*** DATA TO PROCESS ***

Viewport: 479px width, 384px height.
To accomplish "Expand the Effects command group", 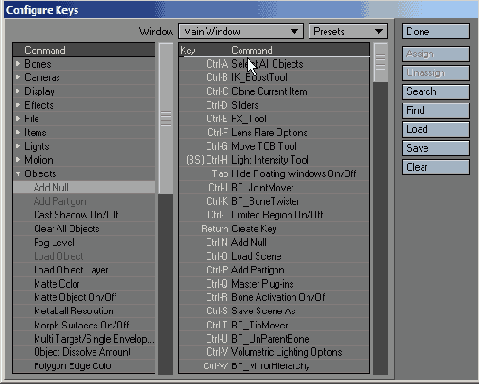I will click(18, 105).
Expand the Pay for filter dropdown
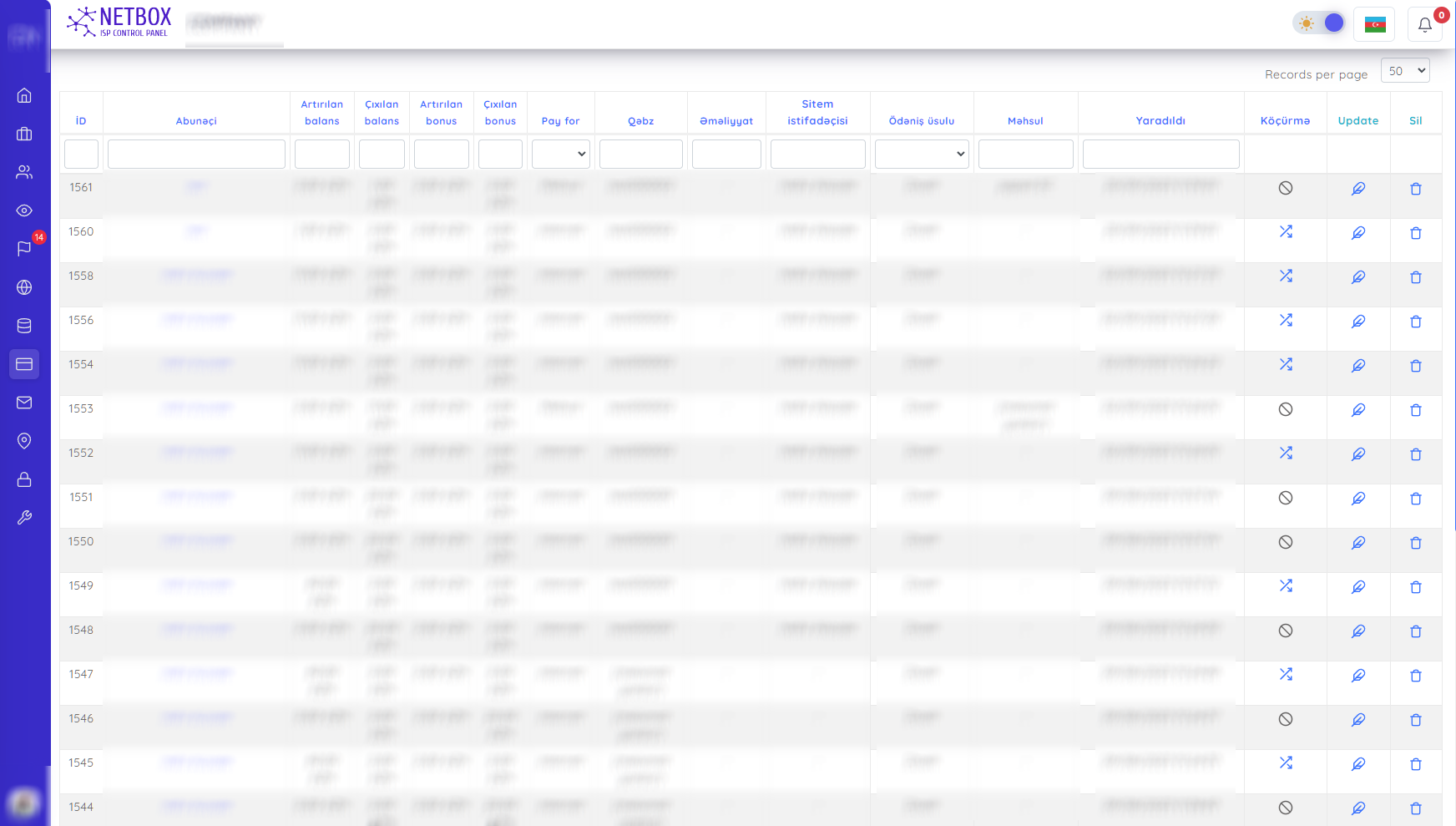This screenshot has height=826, width=1456. pyautogui.click(x=560, y=154)
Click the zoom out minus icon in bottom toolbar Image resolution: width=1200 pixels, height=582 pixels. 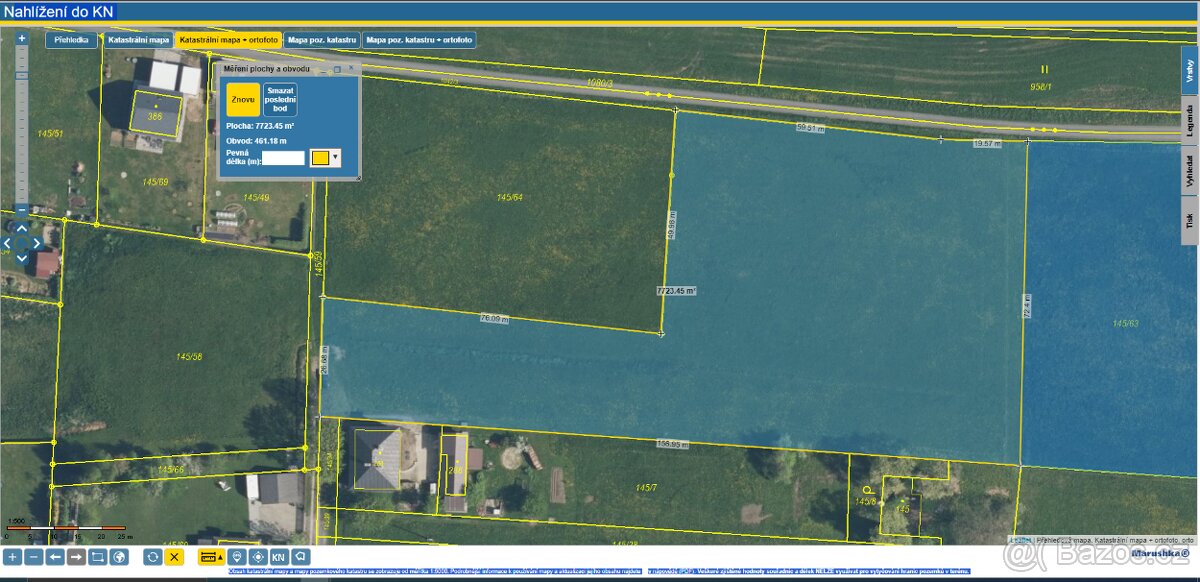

***

### TASK TO COMPLETE
Only the lines from the one with "Expand the Pay for filter dropdown" through the end of the listing above should be output, exactly as written and with no pictures.

### RESPONSE TO THIS EXERCISE
Expand the Pay for filter dropdown
This screenshot has height=826, width=1456. pyautogui.click(x=560, y=154)
Click the zoom out minus icon in bottom toolbar Image resolution: width=1200 pixels, height=582 pixels. 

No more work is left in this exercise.